• Document excerpt

***

Gassantoda Castle (月山富田城, Gassantoda-jō) was a Japanese castle located in Yasugi, Shimane Prefecture.

History

It is believed the castle was built in the Heian period but this is unclear. Later the castle served as the seat of the powerful Amago clan. It was a mountain castle (yamashiro) regarded as the most impregnable castle in all of Japan, and for the next two centuries was considered the most important castle in the San'in region. Gassantoda Castle was besieged by the Ōuchi clan and Mōri clan in the Siege of Toda Castle, but the Amago managed to repel them. In 1566, after several failed assaults and a prolonged siege, the castle fell to Mōri Motonari, ending the Amago clan as a force in the region. This victory confirmed Motonari's rise to the position of most powerful warlord in Western Japan, and the castle would become one of several castles in the region occupied by the Mōri. In 1600, ownership of the castle was passed to Horio Tadauji for supporting Tokugawa Ieyasu in the Battle of Sekigahara. Tadauji died in 1604 and his father Horio Yoshiharu, serving as the regent of his son and successor Horio Tadaharu, commissioned the construction of Matsue Castle in 1607. Yoshiharu relocated the seat of the Matsue Domain to the new castle upon its completion in 1611, and Gassantoda Castle was subsequently abandoned and demolished. Today, only ruins of the castle still stand in the modern city of Yasugi.

***

• Supplied entries
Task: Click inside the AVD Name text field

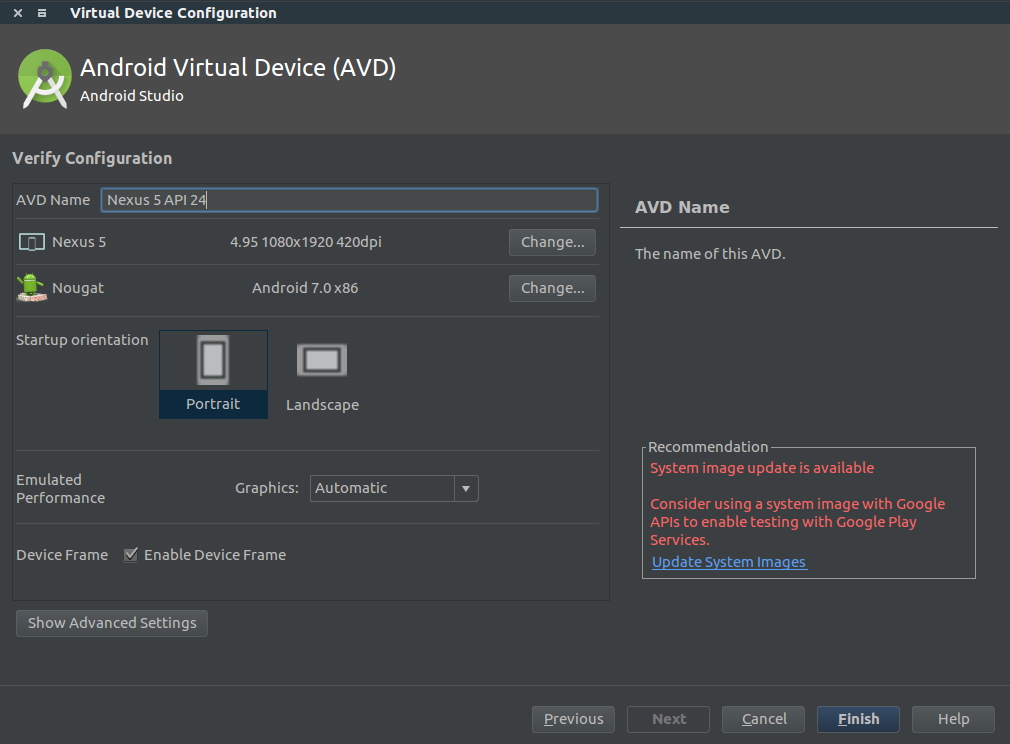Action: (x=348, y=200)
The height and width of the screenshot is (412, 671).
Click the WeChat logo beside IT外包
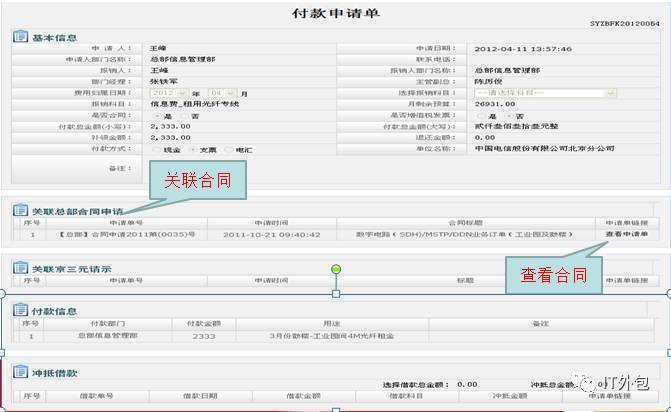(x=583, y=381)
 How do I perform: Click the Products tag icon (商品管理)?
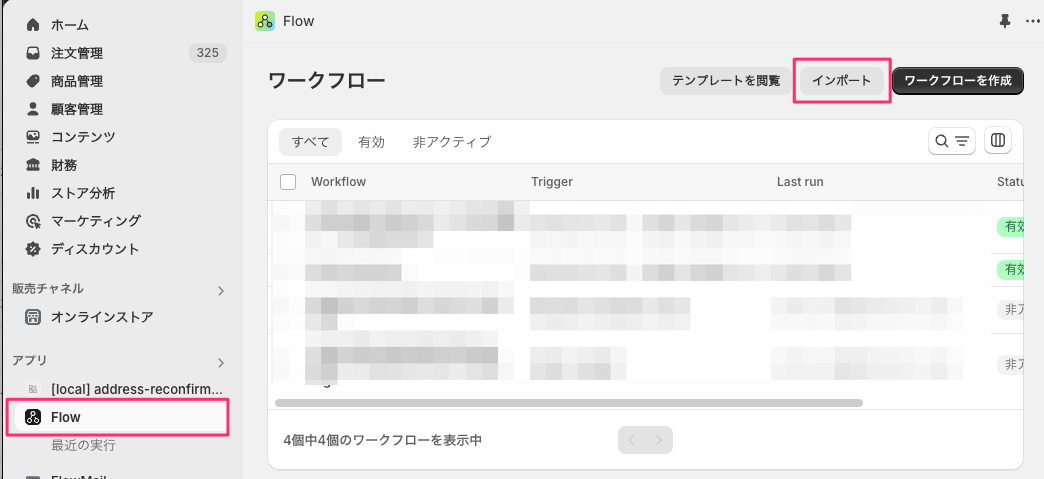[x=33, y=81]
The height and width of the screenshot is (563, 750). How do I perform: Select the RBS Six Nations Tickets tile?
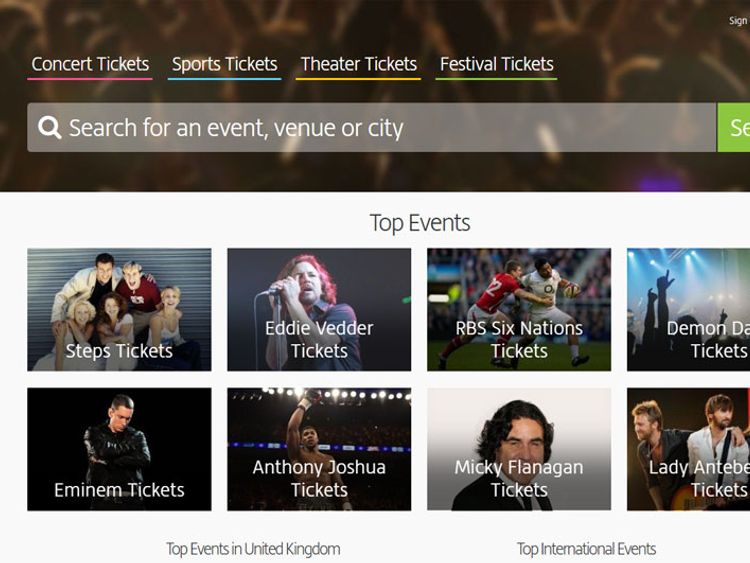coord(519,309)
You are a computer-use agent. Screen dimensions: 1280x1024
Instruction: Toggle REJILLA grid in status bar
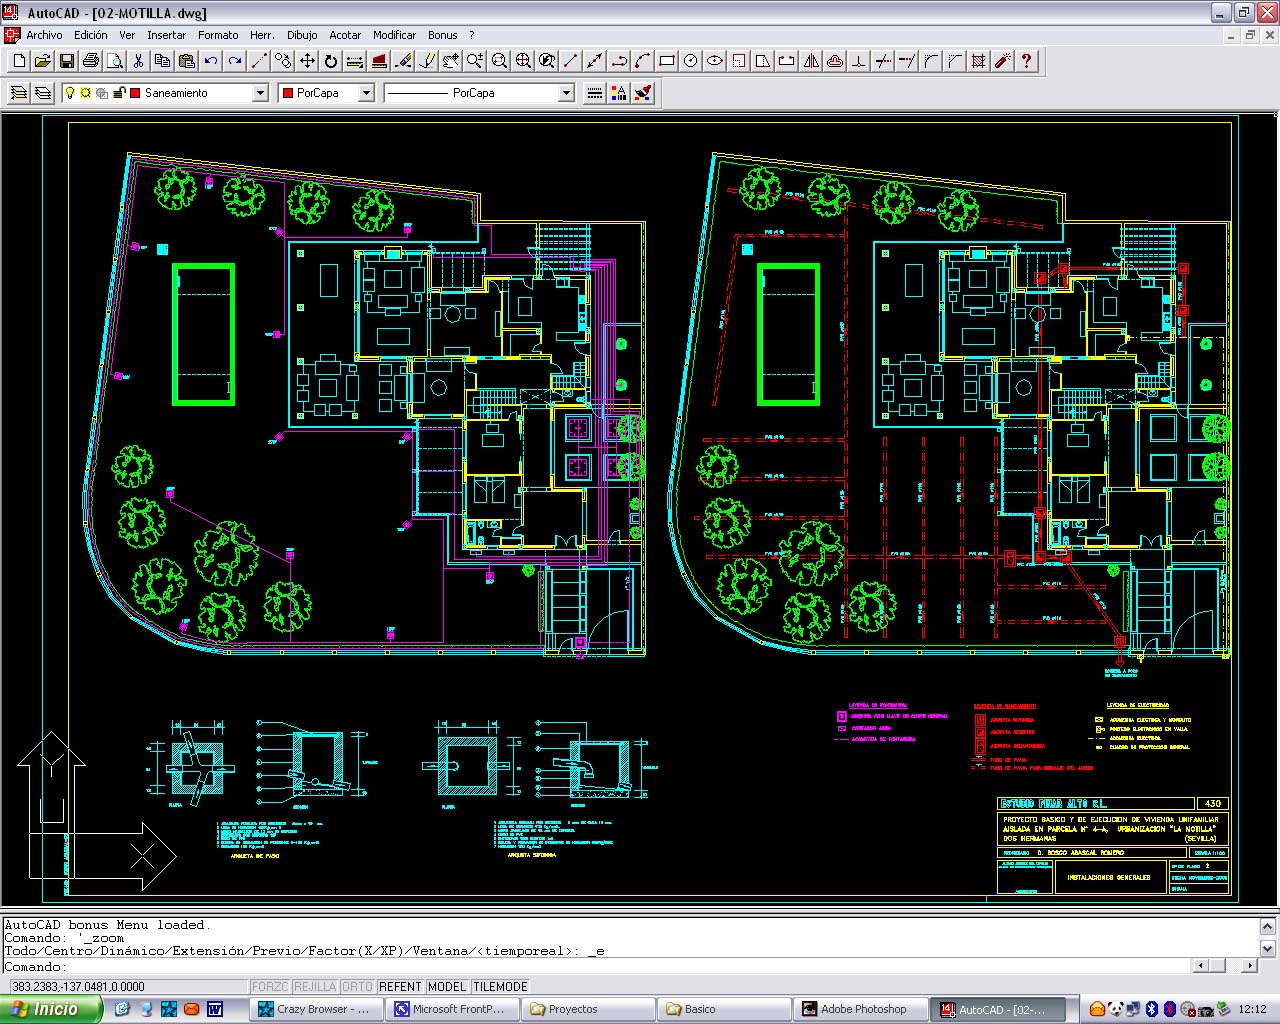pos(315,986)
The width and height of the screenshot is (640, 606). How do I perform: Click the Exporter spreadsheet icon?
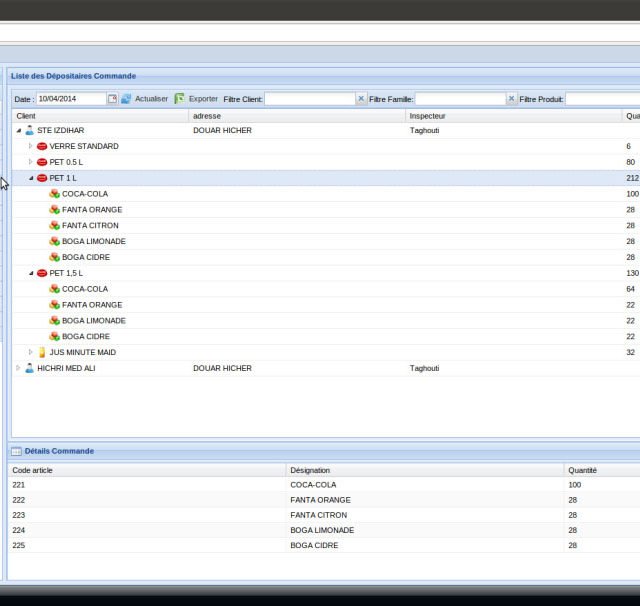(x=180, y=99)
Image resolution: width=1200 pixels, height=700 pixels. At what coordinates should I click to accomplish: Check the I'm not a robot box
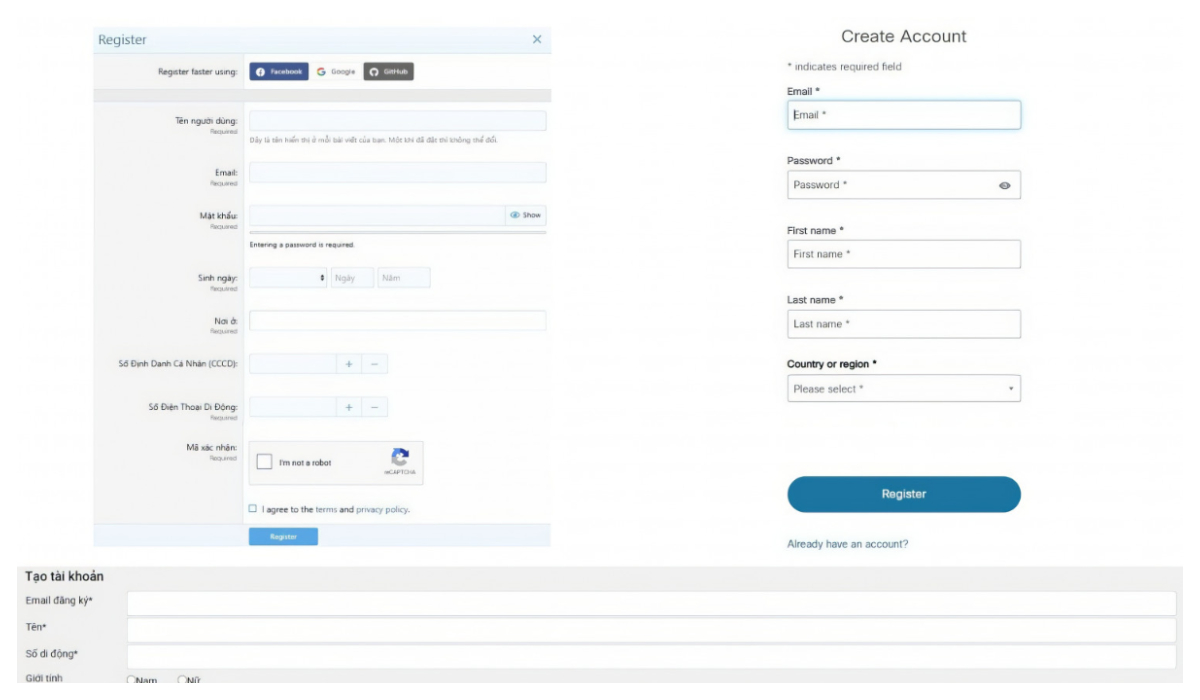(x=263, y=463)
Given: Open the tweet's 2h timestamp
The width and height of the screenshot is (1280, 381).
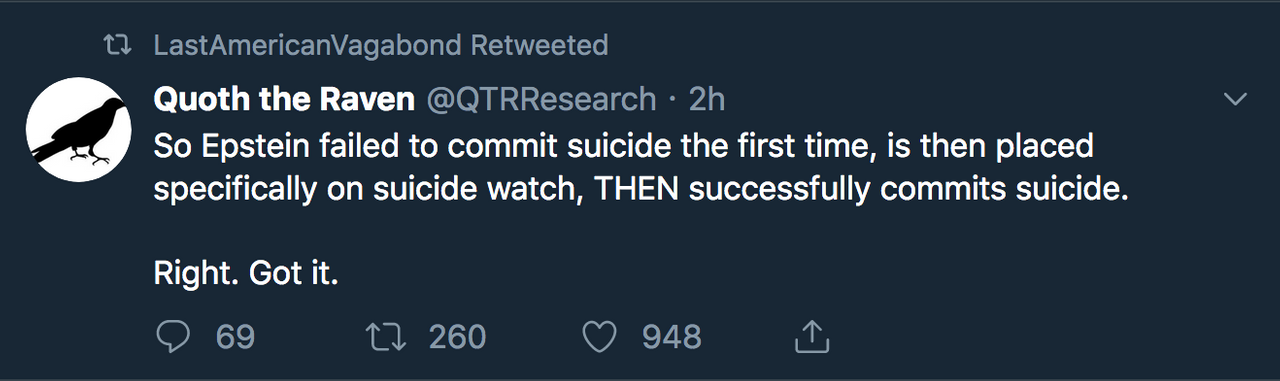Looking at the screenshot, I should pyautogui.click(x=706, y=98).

***

• Exercise
Render this sentence from the Gassantoda Castle text above in Spanish: "In 1600, ownership of the castle was passed to Horio Tadauji for supporting Tokugawa Ieyasu in the Battle of Sekigahara."

• The output
En 1600, la propiedad del castillo pasó a Horio Tadauji por haber apoyado a Tokugawa Ieyasu en la batalla de Sekigahara.